THE TASK: Give back all of the data exactly as written.

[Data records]
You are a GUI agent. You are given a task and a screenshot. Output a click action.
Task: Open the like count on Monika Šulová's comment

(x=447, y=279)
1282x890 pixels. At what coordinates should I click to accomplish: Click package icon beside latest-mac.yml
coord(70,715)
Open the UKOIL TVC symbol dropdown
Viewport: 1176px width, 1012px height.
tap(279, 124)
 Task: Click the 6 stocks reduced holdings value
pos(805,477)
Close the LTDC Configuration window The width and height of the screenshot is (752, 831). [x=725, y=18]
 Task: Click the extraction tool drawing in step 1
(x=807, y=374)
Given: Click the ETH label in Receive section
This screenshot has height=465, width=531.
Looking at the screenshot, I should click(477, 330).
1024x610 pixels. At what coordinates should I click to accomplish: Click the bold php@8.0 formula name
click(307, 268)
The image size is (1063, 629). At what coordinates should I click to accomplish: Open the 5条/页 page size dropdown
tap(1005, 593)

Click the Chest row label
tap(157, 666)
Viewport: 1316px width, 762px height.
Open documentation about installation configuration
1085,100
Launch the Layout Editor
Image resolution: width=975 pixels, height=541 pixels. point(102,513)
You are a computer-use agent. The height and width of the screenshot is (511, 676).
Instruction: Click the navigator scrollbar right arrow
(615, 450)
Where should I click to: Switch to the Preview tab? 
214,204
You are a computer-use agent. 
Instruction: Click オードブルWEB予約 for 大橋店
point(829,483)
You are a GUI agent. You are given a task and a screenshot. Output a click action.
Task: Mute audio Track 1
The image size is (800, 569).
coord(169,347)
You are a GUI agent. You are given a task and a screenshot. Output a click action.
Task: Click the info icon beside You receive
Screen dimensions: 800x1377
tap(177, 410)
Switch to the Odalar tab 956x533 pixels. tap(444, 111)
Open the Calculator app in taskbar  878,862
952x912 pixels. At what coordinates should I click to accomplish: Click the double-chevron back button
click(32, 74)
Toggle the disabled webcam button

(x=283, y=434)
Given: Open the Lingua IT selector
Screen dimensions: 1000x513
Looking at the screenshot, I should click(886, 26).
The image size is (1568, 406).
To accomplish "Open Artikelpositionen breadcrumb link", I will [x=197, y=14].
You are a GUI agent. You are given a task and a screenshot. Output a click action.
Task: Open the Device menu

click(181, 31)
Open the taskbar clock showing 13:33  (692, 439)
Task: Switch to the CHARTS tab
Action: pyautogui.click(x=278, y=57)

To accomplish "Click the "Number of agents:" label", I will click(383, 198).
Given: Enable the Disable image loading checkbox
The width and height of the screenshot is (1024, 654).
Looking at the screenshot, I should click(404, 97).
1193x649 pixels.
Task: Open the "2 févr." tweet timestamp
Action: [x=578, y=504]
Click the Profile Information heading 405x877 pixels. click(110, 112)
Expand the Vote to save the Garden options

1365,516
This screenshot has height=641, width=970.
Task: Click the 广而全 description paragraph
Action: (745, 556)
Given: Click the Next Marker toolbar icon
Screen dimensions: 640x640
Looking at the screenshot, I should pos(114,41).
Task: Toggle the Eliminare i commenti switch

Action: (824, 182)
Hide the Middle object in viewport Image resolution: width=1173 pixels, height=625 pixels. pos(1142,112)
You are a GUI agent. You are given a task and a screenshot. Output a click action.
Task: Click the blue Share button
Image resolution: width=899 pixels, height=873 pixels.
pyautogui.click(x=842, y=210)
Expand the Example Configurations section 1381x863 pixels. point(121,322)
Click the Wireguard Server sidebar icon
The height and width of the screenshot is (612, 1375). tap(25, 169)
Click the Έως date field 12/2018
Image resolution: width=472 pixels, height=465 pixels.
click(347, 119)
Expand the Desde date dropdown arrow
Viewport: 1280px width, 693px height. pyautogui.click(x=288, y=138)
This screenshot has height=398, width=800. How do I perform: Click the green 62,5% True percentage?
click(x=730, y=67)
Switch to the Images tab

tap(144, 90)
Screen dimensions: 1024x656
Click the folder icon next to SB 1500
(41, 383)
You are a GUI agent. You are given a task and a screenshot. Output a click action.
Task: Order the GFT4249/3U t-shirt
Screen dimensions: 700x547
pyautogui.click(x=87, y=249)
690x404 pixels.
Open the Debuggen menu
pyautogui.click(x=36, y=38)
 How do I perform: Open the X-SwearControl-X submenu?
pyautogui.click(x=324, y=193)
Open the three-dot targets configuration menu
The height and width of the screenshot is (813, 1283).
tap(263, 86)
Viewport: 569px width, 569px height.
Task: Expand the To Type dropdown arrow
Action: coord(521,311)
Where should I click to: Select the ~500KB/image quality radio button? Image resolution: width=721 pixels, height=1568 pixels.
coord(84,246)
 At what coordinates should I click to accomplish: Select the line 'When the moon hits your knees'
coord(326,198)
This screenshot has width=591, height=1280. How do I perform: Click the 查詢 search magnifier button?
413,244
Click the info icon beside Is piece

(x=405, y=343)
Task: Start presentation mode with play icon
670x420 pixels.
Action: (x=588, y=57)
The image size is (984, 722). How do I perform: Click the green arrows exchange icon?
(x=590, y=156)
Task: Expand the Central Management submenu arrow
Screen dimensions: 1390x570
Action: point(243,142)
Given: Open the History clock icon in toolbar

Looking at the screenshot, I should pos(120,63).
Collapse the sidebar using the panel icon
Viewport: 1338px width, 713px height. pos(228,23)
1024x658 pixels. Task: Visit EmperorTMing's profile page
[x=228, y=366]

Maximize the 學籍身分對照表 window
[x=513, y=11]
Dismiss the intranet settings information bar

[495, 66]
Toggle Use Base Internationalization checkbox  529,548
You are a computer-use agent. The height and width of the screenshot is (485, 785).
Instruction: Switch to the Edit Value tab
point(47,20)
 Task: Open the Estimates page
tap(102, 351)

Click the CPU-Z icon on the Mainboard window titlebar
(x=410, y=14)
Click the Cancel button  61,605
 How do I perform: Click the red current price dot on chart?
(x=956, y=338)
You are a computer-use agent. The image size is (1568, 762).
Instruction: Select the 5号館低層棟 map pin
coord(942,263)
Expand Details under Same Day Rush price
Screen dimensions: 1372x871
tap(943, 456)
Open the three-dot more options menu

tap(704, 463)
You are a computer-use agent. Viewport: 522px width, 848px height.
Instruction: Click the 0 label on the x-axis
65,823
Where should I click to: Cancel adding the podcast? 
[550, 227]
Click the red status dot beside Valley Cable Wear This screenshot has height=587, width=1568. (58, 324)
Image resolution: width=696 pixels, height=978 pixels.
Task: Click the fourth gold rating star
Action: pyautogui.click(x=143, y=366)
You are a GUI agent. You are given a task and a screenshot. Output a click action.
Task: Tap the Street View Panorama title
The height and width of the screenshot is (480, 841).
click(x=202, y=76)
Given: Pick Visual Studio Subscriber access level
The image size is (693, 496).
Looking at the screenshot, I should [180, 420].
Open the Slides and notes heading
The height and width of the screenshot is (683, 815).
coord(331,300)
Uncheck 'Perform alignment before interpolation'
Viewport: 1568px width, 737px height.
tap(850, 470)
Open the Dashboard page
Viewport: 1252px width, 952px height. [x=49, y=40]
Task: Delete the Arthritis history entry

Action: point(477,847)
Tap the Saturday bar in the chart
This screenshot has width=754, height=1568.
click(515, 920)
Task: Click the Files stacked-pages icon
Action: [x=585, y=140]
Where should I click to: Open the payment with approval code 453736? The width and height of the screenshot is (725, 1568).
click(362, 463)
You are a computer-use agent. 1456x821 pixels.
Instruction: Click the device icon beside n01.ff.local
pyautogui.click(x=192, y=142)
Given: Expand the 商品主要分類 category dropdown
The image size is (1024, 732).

RESPONSE BOX:
You are a GUI agent. You are given a task and a screenshot. Output a click action.
Task: Open the like count on Monika Šulová's comment

(x=447, y=279)
1282x890 pixels. At what coordinates should I click to accomplish: Click package icon beside latest-mac.yml
coord(70,715)
Open the UKOIL TVC symbol dropdown
Viewport: 1176px width, 1012px height.
tap(279, 124)
 Task: Click the 6 stocks reduced holdings value
pos(805,477)
Close the LTDC Configuration window The width and height of the screenshot is (752, 831). [x=725, y=18]
 Task: Click the extraction tool drawing in step 1
(x=807, y=374)
Given: Click the ETH label in Receive section
This screenshot has height=465, width=531.
Looking at the screenshot, I should click(477, 330).
1024x610 pixels. At what coordinates should I click to accomplish: Click the bold php@8.0 formula name
click(307, 268)
The image size is (1063, 629). At what coordinates should I click to accomplish: Open the 5条/页 page size dropdown
tap(1005, 593)

Click the Chest row label
tap(157, 666)
Viewport: 1316px width, 762px height.
Open documentation about installation configuration
1085,100
Launch the Layout Editor
Image resolution: width=975 pixels, height=541 pixels. point(102,513)
You are a computer-use agent. The height and width of the screenshot is (511, 676).
Instruction: Click the navigator scrollbar right arrow
(615, 450)
Where should I click to: Switch to the Preview tab? 
214,204
You are a computer-use agent. 
Instruction: Click オードブルWEB予約 for 大橋店
point(829,483)
You are a GUI agent. You are given a task and a screenshot. Output a click action.
Task: Mute audio Track 1
The image size is (800, 569).
coord(169,347)
You are a GUI agent. You are given a task and a screenshot. Output a click action.
Task: Click the info icon beside You receive
Screen dimensions: 800x1377
tap(177, 410)
Switch to the Odalar tab 956x533 pixels. tap(444, 111)
Open the Calculator app in taskbar  878,862
952x912 pixels. At what coordinates should I click to accomplish: Click the double-chevron back button
click(32, 74)
Toggle the disabled webcam button

(x=283, y=434)
Given: Open the Lingua IT selector
Screen dimensions: 1000x513
Looking at the screenshot, I should click(886, 26).
The image size is (1568, 406).
To accomplish "Open Artikelpositionen breadcrumb link", I will [x=197, y=14].
You are a GUI agent. You are given a task and a screenshot. Output a click action.
Task: Open the Device menu

click(181, 31)
Open the taskbar clock showing 13:33  (692, 439)
Task: Switch to the CHARTS tab
Action: pyautogui.click(x=278, y=57)

To accomplish "Click the "Number of agents:" label", I will click(383, 198).
Given: Enable the Disable image loading checkbox
The width and height of the screenshot is (1024, 654).
Looking at the screenshot, I should click(404, 97).
1193x649 pixels.
Task: Open the "2 févr." tweet timestamp
Action: [x=578, y=504]
Click the Profile Information heading 405x877 pixels. click(110, 112)
Expand the Vote to save the Garden options

1365,516
This screenshot has height=641, width=970.
Task: Click the 广而全 description paragraph
Action: (745, 556)
Given: Click the Next Marker toolbar icon
Screen dimensions: 640x640
Looking at the screenshot, I should pos(114,41).
Task: Toggle the Eliminare i commenti switch

Action: (824, 182)
Hide the Middle object in viewport Image resolution: width=1173 pixels, height=625 pixels. pos(1142,112)
You are a GUI agent. You are given a task and a screenshot. Output a click action.
Task: Click the blue Share button
Image resolution: width=899 pixels, height=873 pixels.
pyautogui.click(x=842, y=210)
Expand the Example Configurations section 1381x863 pixels. point(121,322)
Click the Wireguard Server sidebar icon
The height and width of the screenshot is (612, 1375). tap(25, 169)
Click the Έως date field 12/2018
Image resolution: width=472 pixels, height=465 pixels.
click(347, 119)
Expand the Desde date dropdown arrow
Viewport: 1280px width, 693px height. pyautogui.click(x=288, y=138)
This screenshot has height=398, width=800. How do I perform: Click the green 62,5% True percentage?
click(x=730, y=67)
Switch to the Images tab

tap(144, 90)
Screen dimensions: 1024x656
Click the folder icon next to SB 1500
(41, 383)
You are a GUI agent. You are given a task and a screenshot. Output a click action.
Task: Order the GFT4249/3U t-shirt
Screen dimensions: 700x547
pyautogui.click(x=87, y=249)
690x404 pixels.
Open the Debuggen menu
pyautogui.click(x=36, y=38)
 How do I perform: Open the X-SwearControl-X submenu?
pyautogui.click(x=324, y=193)
Open the three-dot targets configuration menu
The height and width of the screenshot is (813, 1283).
tap(263, 86)
Viewport: 569px width, 569px height.
Task: Expand the To Type dropdown arrow
Action: coord(521,311)
Where should I click to: Select the ~500KB/image quality radio button? Image resolution: width=721 pixels, height=1568 pixels.
coord(84,246)
 At what coordinates should I click to accomplish: Select the line 'When the moon hits your knees'
coord(326,198)
This screenshot has width=591, height=1280. How do I perform: Click the 查詢 search magnifier button?
413,244
Click the info icon beside Is piece

(x=405, y=343)
Task: Start presentation mode with play icon
670x420 pixels.
Action: (x=588, y=57)
The image size is (984, 722). How do I perform: Click the green arrows exchange icon?
(x=590, y=156)
Task: Expand the Central Management submenu arrow
Screen dimensions: 1390x570
Action: point(243,142)
Given: Open the History clock icon in toolbar

Looking at the screenshot, I should pos(120,63).
Collapse the sidebar using the panel icon
Viewport: 1338px width, 713px height. pos(228,23)
1024x658 pixels. Task: Visit EmperorTMing's profile page
[x=228, y=366]

Maximize the 學籍身分對照表 window
[x=513, y=11]
Dismiss the intranet settings information bar

[495, 66]
Toggle Use Base Internationalization checkbox  529,548
You are a computer-use agent. The height and width of the screenshot is (485, 785).
Instruction: Switch to the Edit Value tab
point(47,20)
 Task: Open the Estimates page
tap(102, 351)

Click the CPU-Z icon on the Mainboard window titlebar
(x=410, y=14)
Click the Cancel button  61,605
 How do I perform: Click the red current price dot on chart?
(x=956, y=338)
You are a computer-use agent. The image size is (1568, 762).
Instruction: Select the 5号館低層棟 map pin
coord(942,263)
Expand Details under Same Day Rush price
Screen dimensions: 1372x871
tap(943, 456)
Open the three-dot more options menu

tap(704, 463)
You are a computer-use agent. Viewport: 522px width, 848px height.
Instruction: Click the 0 label on the x-axis
65,823
Where should I click to: Cancel adding the podcast? 
[550, 227]
Click the red status dot beside Valley Cable Wear This screenshot has height=587, width=1568. (58, 324)
Image resolution: width=696 pixels, height=978 pixels.
Task: Click the fourth gold rating star
Action: pyautogui.click(x=143, y=366)
You are a GUI agent. You are given a task and a screenshot. Output a click action.
Task: Tap the Street View Panorama title
The height and width of the screenshot is (480, 841).
click(x=202, y=76)
Given: Pick Visual Studio Subscriber access level
The image size is (693, 496).
Looking at the screenshot, I should [180, 420].
Open the Slides and notes heading
The height and width of the screenshot is (683, 815).
coord(331,300)
Uncheck 'Perform alignment before interpolation'
Viewport: 1568px width, 737px height.
tap(850, 470)
Open the Dashboard page
Viewport: 1252px width, 952px height. [x=49, y=40]
Task: Delete the Arthritis history entry

Action: point(477,847)
Tap the Saturday bar in the chart
This screenshot has width=754, height=1568.
click(515, 920)
Task: Click the Files stacked-pages icon
Action: [x=585, y=140]
Where should I click to: Open the payment with approval code 453736? The width and height of the screenshot is (725, 1568).
click(362, 463)
You are a computer-use agent. 1456x821 pixels.
Instruction: Click the device icon beside n01.ff.local
pyautogui.click(x=192, y=142)
Given: Expand the 商品主要分類 category dropdown
The image size is (1024, 732).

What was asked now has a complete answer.